FourSquare: I long ago opted out of all notifications from FourSquare. I’d delete the account entirely, but I do actually like using FourSquare to mark restaurants that I eat at out-of-town. (“Hey, what was that Chinese barbecue place I found last year in downtown Chicago? Oh, look, it’s right here!”)

LinkedIn: I’ve just flat-out deleted my account there, because… fuck LinkedIn. The only thing I ever got out of LinkedIn was a fuckload of e-mails asking me to use LinkedIn. And the fuckers still send me e-mails.

All that work probably still results in a tidal wave of information, so I’ll continue whittling it down. But it’s a start.

Oh, and I also finally got the courage to delete Bejeweled from my phone. Because, sweet Godzilla, where did those 94 hours go?

bejeweled2

8 Comments:

  1. Man, I’ve been. Having the same conversation in my head. Too much time spent maintaining (or failing & feeling guilty about) .

    I miss LJ too, but a lot of folks twitter or blog (hi), so I feel that I’m still in touch.

    My decluttering thoughts are also turning to the metric shitload of digital content I have backed up.

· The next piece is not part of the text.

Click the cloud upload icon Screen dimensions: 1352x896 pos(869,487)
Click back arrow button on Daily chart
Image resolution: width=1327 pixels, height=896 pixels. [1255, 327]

I’m never going to have time to watch it all. And photos. Somewhere in the region of 45k photos backed up. If and when I shuffle off this mortal coil, how will anyone know what to do with them, which ones were important to me? Same with music. I can feel another blog post coming on.

    • One of my To Do items is to write a will. The weird thing is that I don’t necessarily care who gets my stuff if I get hit by a bus; it’s more of a matter of not wanting my family to toss out a Bill Sienkiewicz original because they don’t know what it is. Similarly, I need to figure out a way to open my digital accounts to trusted people if I suddenly croak.

  2. Yep. Yep yep yep. We’re drowning in the gold of our virtual relationships. Kudos to you for taking a stand, painful though it might be.

  3. I deleted Facebook. It’s made me nothing but happier.

    I stop into LJ from time to time. Funny, about half of my LJ Friends list is auto-posting nonsense, to which I say “Dammit, I already read this stuff on its other places!” A daily catch-all of your tweets? Really? That’s using the internet correctly?

    I use G+ not because it’s a “social network”, but because it’s an extension of GMail, which I already use. If someone posts an event in G+, it gets automatically added to my GCal. Being a Google Fanboy doesn’t mean I like G+ because it’s Google (default fanboyism), but because it’s already doing stuff all my other stuff is integrated with. I can “use” G+ without ever visiting the site, since I can reply to posts from my email window. Facebook still requires me to “go to Facebook”.

    My point, even though I haven’t said it yet, is that as these are all channels for interaction, the channels themselves should be a little more transparent. I don’t check Twitter because it’s Twitter, I check it because people I care about are saying things I care about. And I mean, we know this, it just needs to be reminded. I don’t hate Facebook even though I quit, I hated what Facebook was contributing to my life, and rather than pull the teeth required to tame it into submission, I cut it loose. G+ has required very little action from me to become valuable, and even less action for it to remain viable. I’m just luckily the target audience for it.

    So hey, good luck on adjusting the squelch and volume on your internets. It’s a life-maintenance thing I think every internet-tethered person should earnestly do. Otherwise, you’re right. The noise and clutter will ruthlessly take over.

    • I do spit my tweets over to LiveJournal, but I have a purpose to that. I actually use the LiveJournal archive all the time in order to go back and refer to tweets I made on previous days. I use Twitter like a notebook. The Twitter interface is terrible for going backward in time for more than a couple days, but with the tweets on LJ, I can instantly go back and pick the day I want to look at. If I could set those auto-posts to automatically go to private, I would.

  4. i’m going to send this to everybody I now via all the different social media networks so no one misses it!!!!

    I haven’t used half of those media so I may not be in as bad a shape but I totally get what you are saying.